Identification of conserved prolyl residue important for transport activity and the substrate specificity range of yeast plasma membrane Na+/H+ antiporters

Yeast plasma membrane Na+/H+ antiporters are divided according to their substrate specificity in two distinct subfamilies. To identify amino acid residues responsible for substrate specificity determination ( recognition of K+), the Zygosaccharomyces rouxii Sod2-22 antiporter ( non-transporting K+) was mutagenized and a collection of ZrSod2-22 mutants that improved the KCl tolerance of a salt-sensitive Saccharomyces cerevisiae strain was isolated. Several independent ZrSod2-22 mutated alleles contained the replacement of a highly conserved proline 145 with a residue containing a hydroxyl group ( Ser, Thr).
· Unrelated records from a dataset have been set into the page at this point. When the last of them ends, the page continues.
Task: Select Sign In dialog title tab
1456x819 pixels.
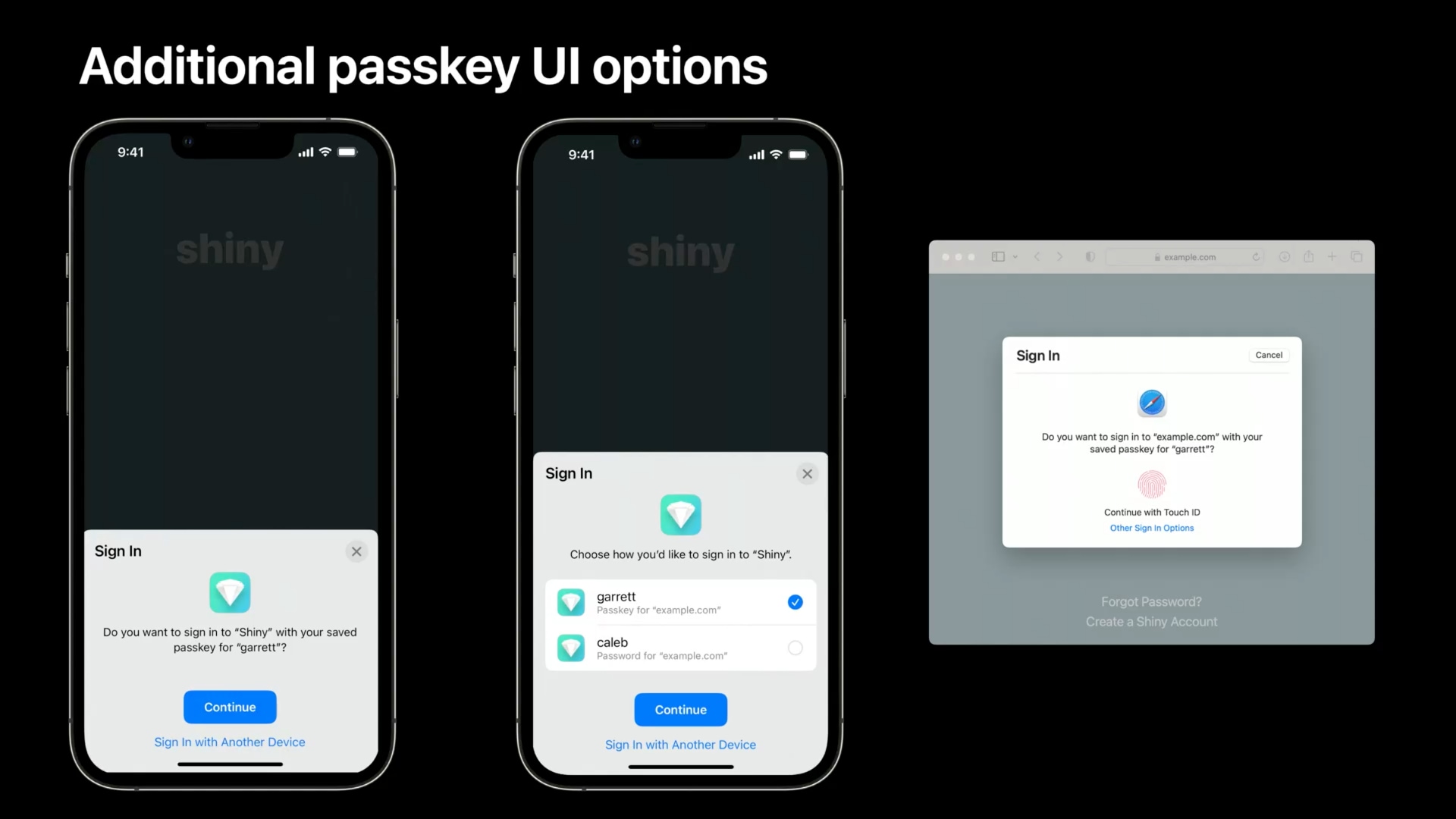Action: pos(118,551)
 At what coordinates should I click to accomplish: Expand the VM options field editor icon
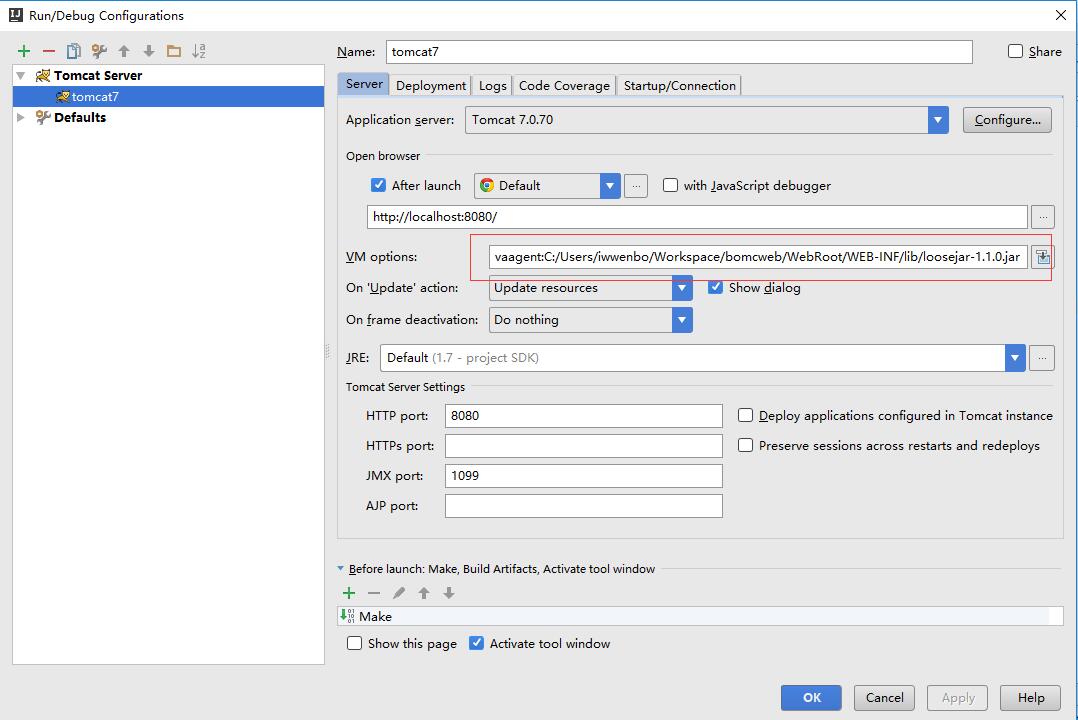tap(1043, 257)

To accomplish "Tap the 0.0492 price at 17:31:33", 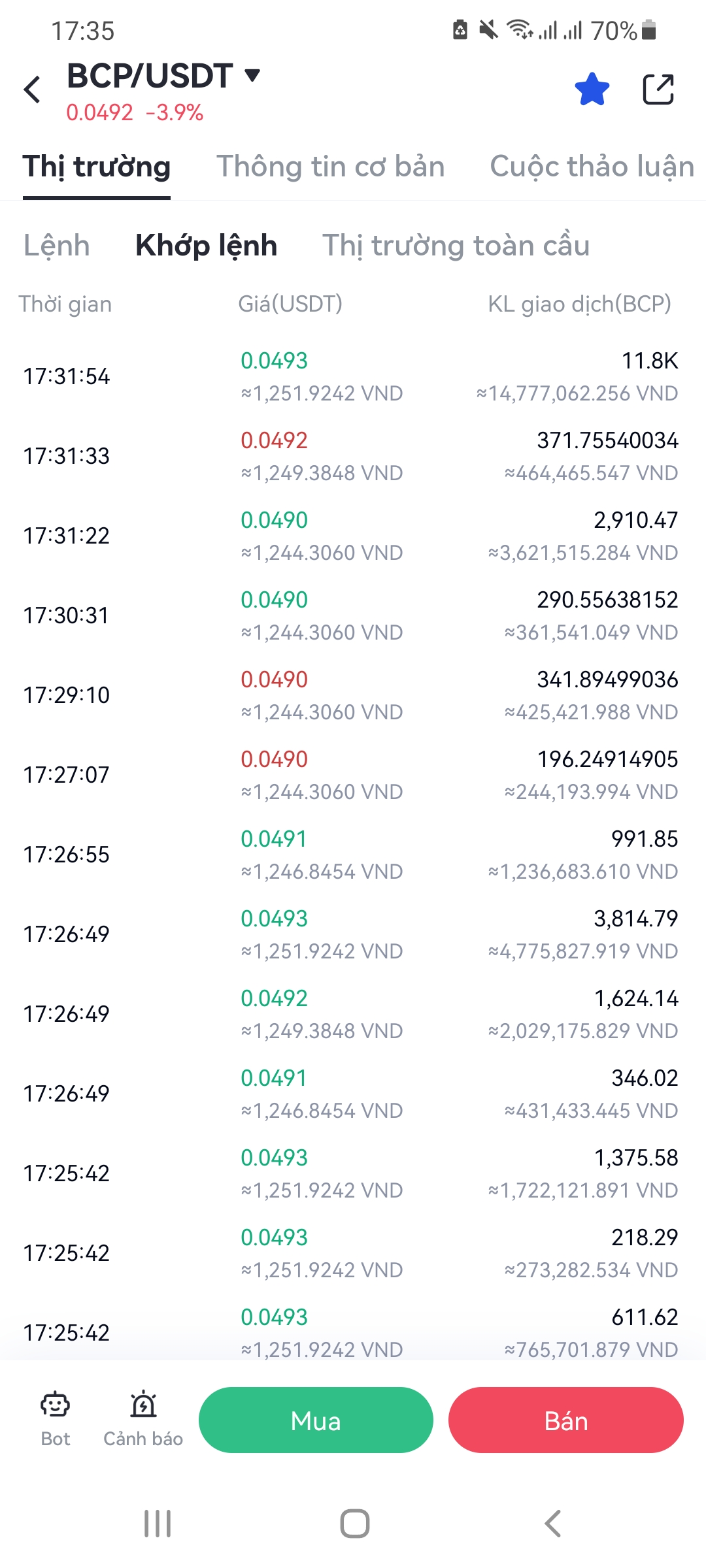I will coord(274,440).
Site-directed mutagenesis of Pro(145) proved that an amino acid with a hydroxyl group at this position is enough to enable ZrSod2-22p to transport K+. Simultaneously, the P145( S/T) mutation decreased the antiporter transport activity for both Na+ and Li+. Replacement of Pro(145) with glycine resulted in a ZrSod2-22p with extremely low activity only for Na+, and the exchange of a charged residue ( Asp, Lys) for Pro(145) completely stopped the activity. Mutagenesis of the corresponding proline in the S. cerevisiae Nha1 antiporter ( Pro(146)) confirmed that this proline of the fifth transmembrane domain is a critical residue for antiporter function. This is the first evidence that a non-polar amino acid residue is important for the substrate specificity and activity of yeast Nha antiporters.